Excerpts from a dataset
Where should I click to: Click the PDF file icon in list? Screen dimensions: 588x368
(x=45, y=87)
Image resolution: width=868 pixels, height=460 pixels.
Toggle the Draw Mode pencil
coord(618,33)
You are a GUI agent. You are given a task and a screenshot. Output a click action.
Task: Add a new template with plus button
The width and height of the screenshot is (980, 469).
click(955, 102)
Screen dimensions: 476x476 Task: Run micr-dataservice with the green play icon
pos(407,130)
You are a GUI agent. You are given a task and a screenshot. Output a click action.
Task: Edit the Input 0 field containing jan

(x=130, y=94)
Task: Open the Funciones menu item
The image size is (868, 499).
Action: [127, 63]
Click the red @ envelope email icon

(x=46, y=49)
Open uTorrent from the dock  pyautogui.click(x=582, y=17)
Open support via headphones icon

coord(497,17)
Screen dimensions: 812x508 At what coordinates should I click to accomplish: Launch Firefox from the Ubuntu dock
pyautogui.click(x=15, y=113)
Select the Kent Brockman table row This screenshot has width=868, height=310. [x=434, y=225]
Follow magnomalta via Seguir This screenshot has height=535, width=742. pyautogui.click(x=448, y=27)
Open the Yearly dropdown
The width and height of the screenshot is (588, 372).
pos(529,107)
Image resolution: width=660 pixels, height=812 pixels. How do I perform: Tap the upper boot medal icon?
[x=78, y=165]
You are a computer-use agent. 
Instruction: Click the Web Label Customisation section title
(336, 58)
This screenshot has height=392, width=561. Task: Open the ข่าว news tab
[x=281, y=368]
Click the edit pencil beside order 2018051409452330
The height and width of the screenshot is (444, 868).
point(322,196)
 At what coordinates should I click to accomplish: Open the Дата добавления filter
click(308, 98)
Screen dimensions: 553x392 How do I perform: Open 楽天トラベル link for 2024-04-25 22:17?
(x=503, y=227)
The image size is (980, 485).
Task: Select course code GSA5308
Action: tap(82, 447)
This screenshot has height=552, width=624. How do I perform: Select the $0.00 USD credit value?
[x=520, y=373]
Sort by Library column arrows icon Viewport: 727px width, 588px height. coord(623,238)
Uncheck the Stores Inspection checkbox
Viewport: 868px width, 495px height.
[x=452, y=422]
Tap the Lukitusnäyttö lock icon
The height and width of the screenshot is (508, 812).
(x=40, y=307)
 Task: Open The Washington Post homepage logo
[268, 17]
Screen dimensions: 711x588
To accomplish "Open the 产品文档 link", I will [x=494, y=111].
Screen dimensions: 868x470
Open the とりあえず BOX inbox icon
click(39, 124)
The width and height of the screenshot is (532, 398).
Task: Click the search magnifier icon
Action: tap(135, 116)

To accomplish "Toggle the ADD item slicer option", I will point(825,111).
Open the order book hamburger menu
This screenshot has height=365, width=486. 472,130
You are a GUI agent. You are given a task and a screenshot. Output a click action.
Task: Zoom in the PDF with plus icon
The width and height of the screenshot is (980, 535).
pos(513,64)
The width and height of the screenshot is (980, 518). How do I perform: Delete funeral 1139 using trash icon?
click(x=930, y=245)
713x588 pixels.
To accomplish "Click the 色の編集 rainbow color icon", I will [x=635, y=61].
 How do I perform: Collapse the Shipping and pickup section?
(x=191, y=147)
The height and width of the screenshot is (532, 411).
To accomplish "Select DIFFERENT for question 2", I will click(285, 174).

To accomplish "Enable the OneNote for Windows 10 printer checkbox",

What you are asked to do:
Word for word, copy out the records.

Answer section:
Where should I click to: Click the PDF file icon in list? Screen dimensions: 588x368
(x=45, y=87)
Image resolution: width=868 pixels, height=460 pixels.
Toggle the Draw Mode pencil
coord(618,33)
You are a GUI agent. You are given a task and a screenshot. Output a click action.
Task: Add a new template with plus button
The width and height of the screenshot is (980, 469).
click(955, 102)
Screen dimensions: 476x476 Task: Run micr-dataservice with the green play icon
pos(407,130)
You are a GUI agent. You are given a task and a screenshot. Output a click action.
Task: Edit the Input 0 field containing jan

(x=130, y=94)
Task: Open the Funciones menu item
The image size is (868, 499).
Action: [127, 63]
Click the red @ envelope email icon

(x=46, y=49)
Open uTorrent from the dock  pyautogui.click(x=582, y=17)
Open support via headphones icon

coord(497,17)
Screen dimensions: 812x508 At what coordinates should I click to accomplish: Launch Firefox from the Ubuntu dock
pyautogui.click(x=15, y=113)
Select the Kent Brockman table row This screenshot has width=868, height=310. [x=434, y=225]
Follow magnomalta via Seguir This screenshot has height=535, width=742. pyautogui.click(x=448, y=27)
Open the Yearly dropdown
The width and height of the screenshot is (588, 372).
pos(529,107)
Image resolution: width=660 pixels, height=812 pixels. How do I perform: Tap the upper boot medal icon?
[x=78, y=165]
You are a computer-use agent. 
Instruction: Click the Web Label Customisation section title
(336, 58)
This screenshot has height=392, width=561. Task: Open the ข่าว news tab
[x=281, y=368]
Click the edit pencil beside order 2018051409452330
The height and width of the screenshot is (444, 868).
point(322,196)
 At what coordinates should I click to accomplish: Open the Дата добавления filter
click(308, 98)
Screen dimensions: 553x392 How do I perform: Open 楽天トラベル link for 2024-04-25 22:17?
(x=503, y=227)
The image size is (980, 485).
Task: Select course code GSA5308
Action: tap(82, 447)
This screenshot has height=552, width=624. How do I perform: Select the $0.00 USD credit value?
[x=520, y=373]
Sort by Library column arrows icon Viewport: 727px width, 588px height. coord(623,238)
Uncheck the Stores Inspection checkbox
Viewport: 868px width, 495px height.
[x=452, y=422]
Tap the Lukitusnäyttö lock icon
The height and width of the screenshot is (508, 812).
(x=40, y=307)
 Task: Open The Washington Post homepage logo
[268, 17]
Screen dimensions: 711x588
To accomplish "Open the 产品文档 link", I will [x=494, y=111].
Screen dimensions: 868x470
Open the とりあえず BOX inbox icon
click(39, 124)
The width and height of the screenshot is (532, 398).
Task: Click the search magnifier icon
Action: tap(135, 116)

To accomplish "Toggle the ADD item slicer option", I will point(825,111).
Open the order book hamburger menu
This screenshot has height=365, width=486. 472,130
You are a GUI agent. You are given a task and a screenshot. Output a click action.
Task: Zoom in the PDF with plus icon
The width and height of the screenshot is (980, 535).
pos(513,64)
The width and height of the screenshot is (980, 518). How do I perform: Delete funeral 1139 using trash icon?
click(x=930, y=245)
713x588 pixels.
To accomplish "Click the 色の編集 rainbow color icon", I will [x=635, y=61].
 How do I perform: Collapse the Shipping and pickup section?
(x=191, y=147)
The height and width of the screenshot is (532, 411).
To accomplish "Select DIFFERENT for question 2", I will click(285, 174).

To accomplish "Enable the OneNote for Windows 10 printer checkbox",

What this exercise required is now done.